El factor común del drama humano centroamericano es la corrupción y la miseria.
Los migrantes somos todos,
más temprano o más tarde.
Por Carolína Vásquez
Araya
La muerte de Yesmín,
una niña guatemalteca de 2 años afectada desde su gestación por la desnutrición
presente en más de la mitad de la población de ese país es solo un caso más
entre millones de niñas y niños cuyo destino se rifa a diario en negocios turbios
y crímenes de Estado perpetrados por políticos, empresarios y organizaciones
criminales, cuyo poder se consolida gracias a un sistema de administración de
justicia corrupto y complaciente.
Yesmín pudo ser una de
las niñas de la caravana de migrantes que huye de Honduras por las mismas
razones que a ella la condenaron a muerte: una pobreza endémica, falta de
oportunidades de trabajo, impunidad, abuso de poder y el abandono del Estado en
toda la red de servicios públicos. Yesmín fue una víctima, entre millones, cuyo
paso por la vida estaba marcado por las carencias comunes al subdesarrollo:
ausencia de infraestructura sanitaria, saqueo del patrimonio nacional y toda
clase de delitos relacionados con el manejo de la cosa pública. Es decir, el
estilo de gobierno de países como Guatemala y Honduras, cuyas banderas figuran
en las gráficas de los indicadores de desarrollo humano como las peor situadas.
Guatemala y Honduras
son países hermanos.
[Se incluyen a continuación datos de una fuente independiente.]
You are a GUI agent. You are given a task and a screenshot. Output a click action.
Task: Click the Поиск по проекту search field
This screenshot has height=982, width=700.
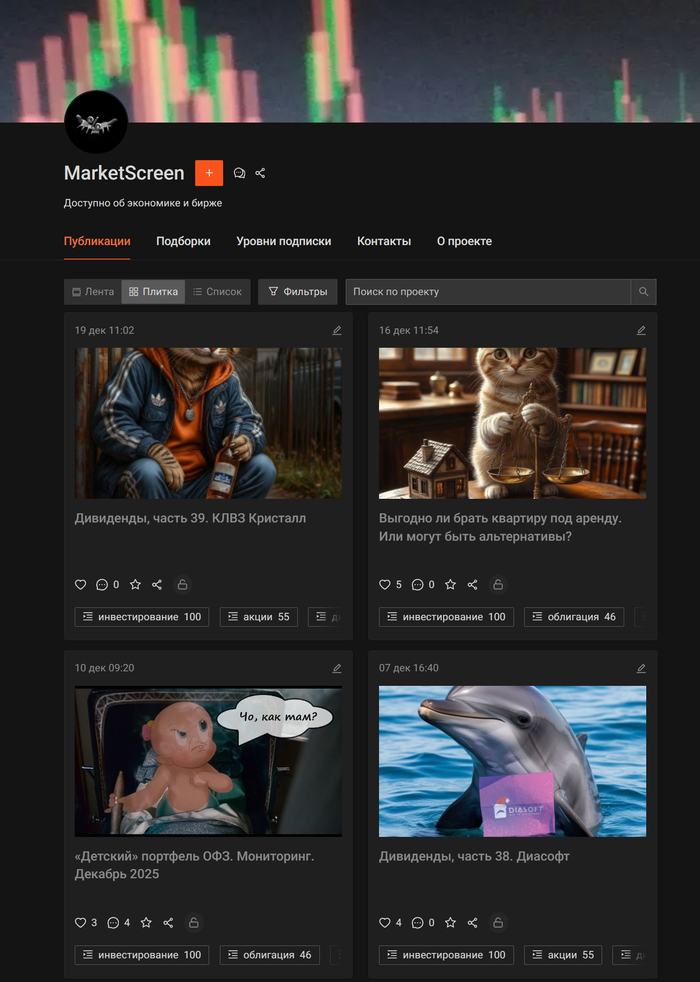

Pero esa hermandad de los pueblos se manifiesta, en los
gobiernos, por medio de la complicidad criminal para acabar con la democracia,
fortalecer el poder de las organizaciones criminales que alimentan las caletas
de militares, políticos y empresarios, permitir el despojo abierto y sin
disimulo de la riqueza natural -operado por los grandes consorcios nacionales e
internacionales- e ignorar de manera sistemática los reclamos de la población,
aplicando en su contra todo el aparato represivo, paradójicamente financiado
por quienes reciben los golpes.
Las escenas de la
caravana de migrantes hondureños que atraviesa Guatemala en su ruta hacia
Estados Unidos, dejan claro cómo los gobiernos de estos dos países se
confabulan para hacerle el favor al imperio. Sometidos a las órdenes del
Departamento de Estado y su exigencia de detener a los migrantes, arremeten con
todo su arsenal –policíaco y militar- en contra de familias enteras que solo
buscan una oportunidad de vida más allá de sus fronteras. Las escenas son
estremecedoras y ponen de manifiesto que las leyes internacionales, para estos
gobiernos, valen tanto como las locales violadas a diario.
En la página de la OEA
se puede leer lo siguiente: “Todos los migrantes, en virtud de su dignidad
humana, están protegidos por el derecho internacional de los derechos humanos,
sin discriminación, en condiciones de igualdad con los ciudadanos, independientemente
de su situación administrativa o de su condición. Sin embargo, a pesar del
marco jurídico existente, los migrantes en todo el mundo siguen sufriendo
abusos, explotación y violencia.” Entonces, es pertinente preguntarles a los
directivos de esa organización, cuya reputación sigue manchada por acciones a
favor de los golpes de Estado, cómo es posible su indiferencia ante la
violencia ejercida por las fuerzas armadas guatemaltecas en contra de una
caravana pacífica a la cual, en lugar de darle palos, hay que darle apoyo.
Asimismo, el trato
prodigado por los medios de comunicación a este sensible tema debe estar en
concordancia con ese postulado, y abstenerse de alimentar juicios basados en la
discriminación y la xenofobia tan propios de una opinión pública insensible a
la tragedia de los más pobres, como suele suceder. Los “migrantes” somos todos,
más temprano o más tarde. El derecho de emigrar es un derecho humano consagrado
por las leyes internacionales y es de humanos respetarlo.